[GIVEN RECORDS — start]

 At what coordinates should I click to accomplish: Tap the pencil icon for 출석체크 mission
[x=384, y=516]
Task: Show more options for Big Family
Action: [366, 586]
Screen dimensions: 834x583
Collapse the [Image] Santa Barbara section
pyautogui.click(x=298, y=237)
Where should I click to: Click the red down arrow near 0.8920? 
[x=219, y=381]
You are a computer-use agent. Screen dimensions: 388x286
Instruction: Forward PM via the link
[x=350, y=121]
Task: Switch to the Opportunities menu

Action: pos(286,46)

[GIVEN RECORDS — finish]
[GIVEN RECORDS — start]

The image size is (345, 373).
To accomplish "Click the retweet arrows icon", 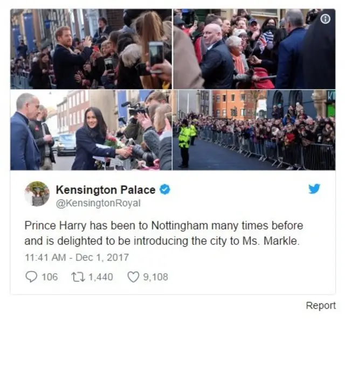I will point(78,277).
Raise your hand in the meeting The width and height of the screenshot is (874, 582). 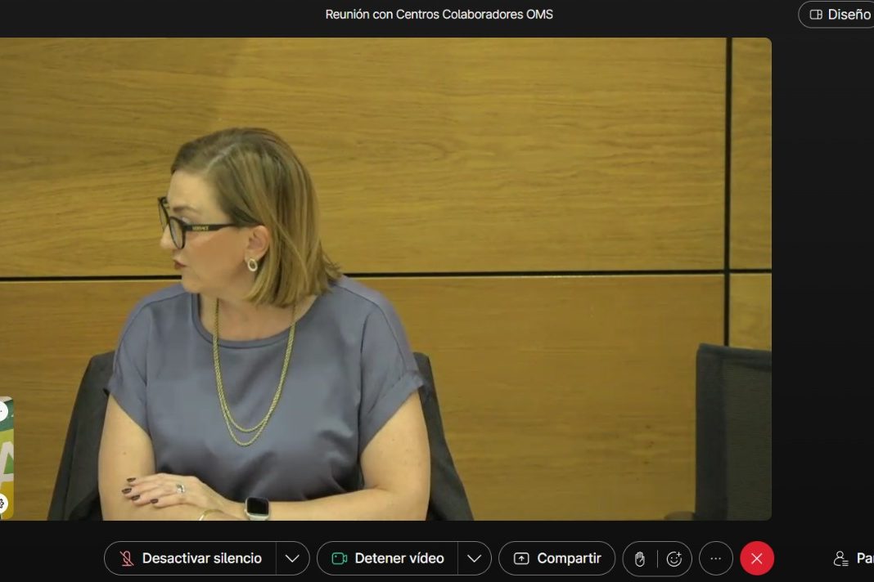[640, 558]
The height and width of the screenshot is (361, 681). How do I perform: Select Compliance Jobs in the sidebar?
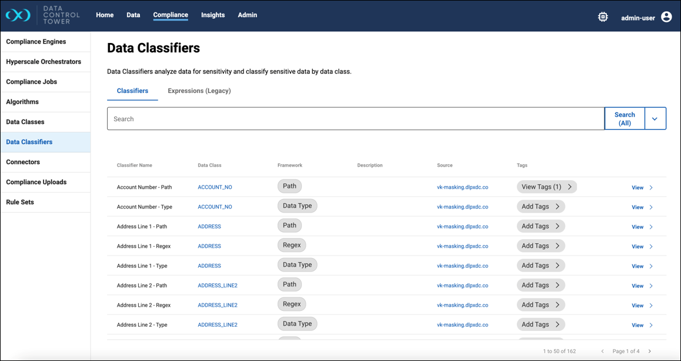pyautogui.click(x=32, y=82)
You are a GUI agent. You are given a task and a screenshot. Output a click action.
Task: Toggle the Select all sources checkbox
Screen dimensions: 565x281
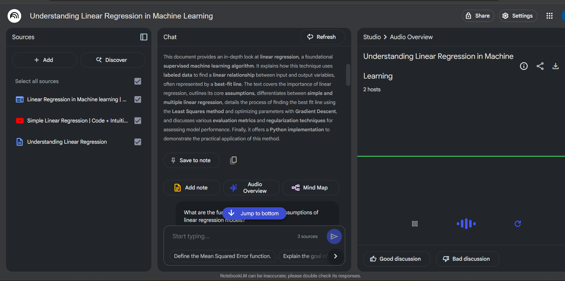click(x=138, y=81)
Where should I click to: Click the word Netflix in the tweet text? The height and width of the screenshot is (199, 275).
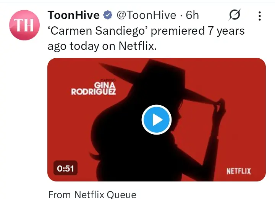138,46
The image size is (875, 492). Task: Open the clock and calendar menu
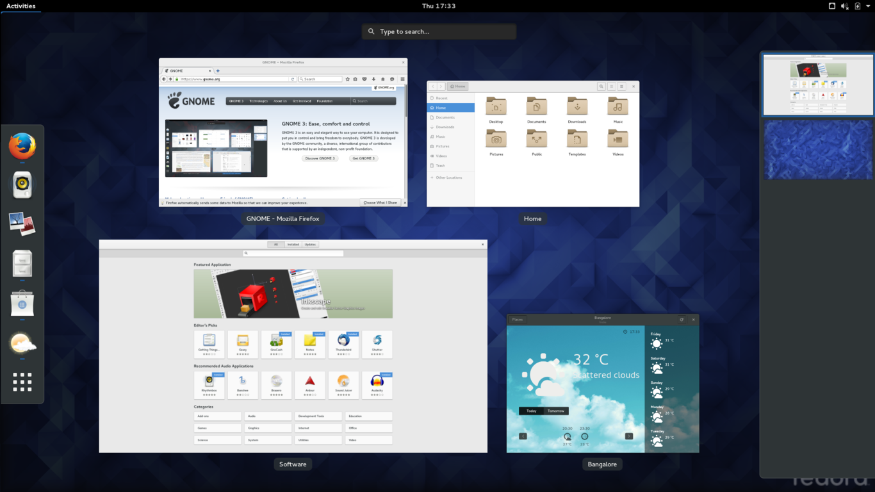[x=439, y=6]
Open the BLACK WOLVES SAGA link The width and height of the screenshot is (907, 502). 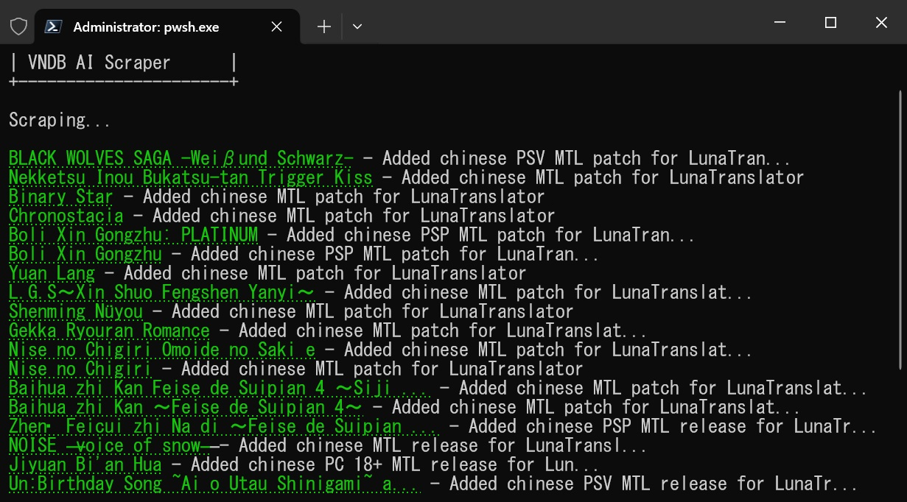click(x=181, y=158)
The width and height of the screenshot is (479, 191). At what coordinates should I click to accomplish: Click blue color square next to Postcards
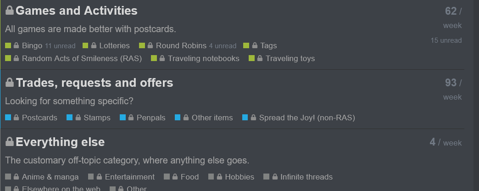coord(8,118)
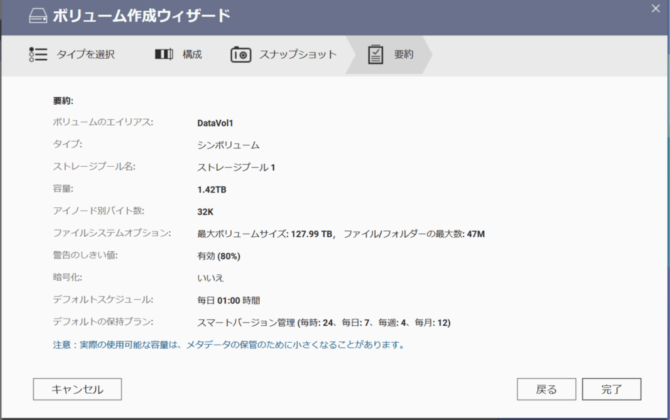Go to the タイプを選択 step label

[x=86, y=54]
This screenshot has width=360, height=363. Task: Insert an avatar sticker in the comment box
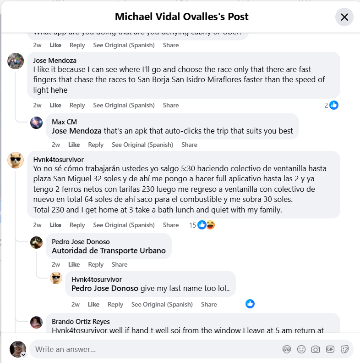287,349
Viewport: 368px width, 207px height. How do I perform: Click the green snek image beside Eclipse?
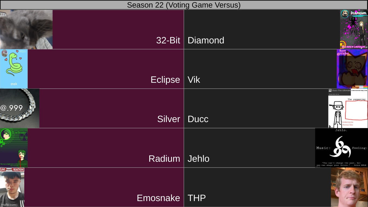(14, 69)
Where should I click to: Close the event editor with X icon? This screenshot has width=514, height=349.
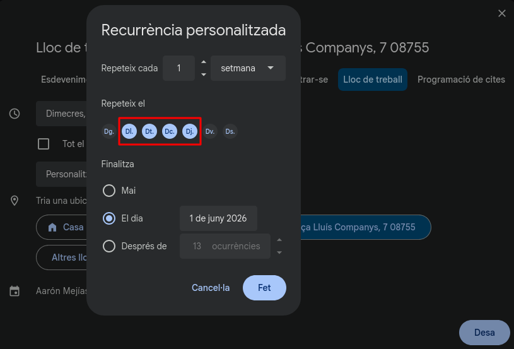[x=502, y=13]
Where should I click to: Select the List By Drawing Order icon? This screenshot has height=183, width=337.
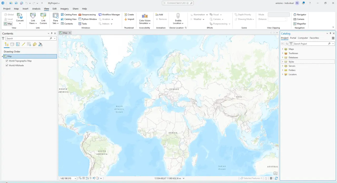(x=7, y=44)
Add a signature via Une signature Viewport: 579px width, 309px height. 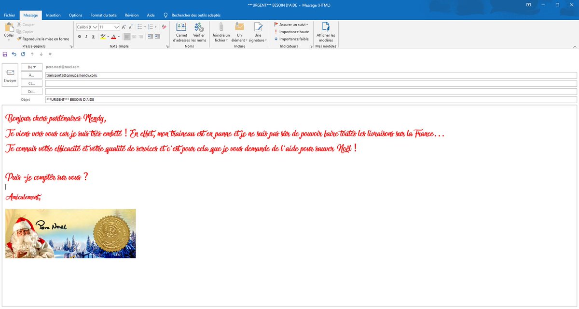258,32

[GIVEN RECORDS — finish]

### DIRECTIONS FOR THIS TASK:
Look at the records above. Copy every line where the string "agent" occurs.

### PROBLEM SOLUTION:
You are a computer-use agent. Screen dimensions: 388x286
You are a GUI agent. You are given a task and a screenshot. Output a click action.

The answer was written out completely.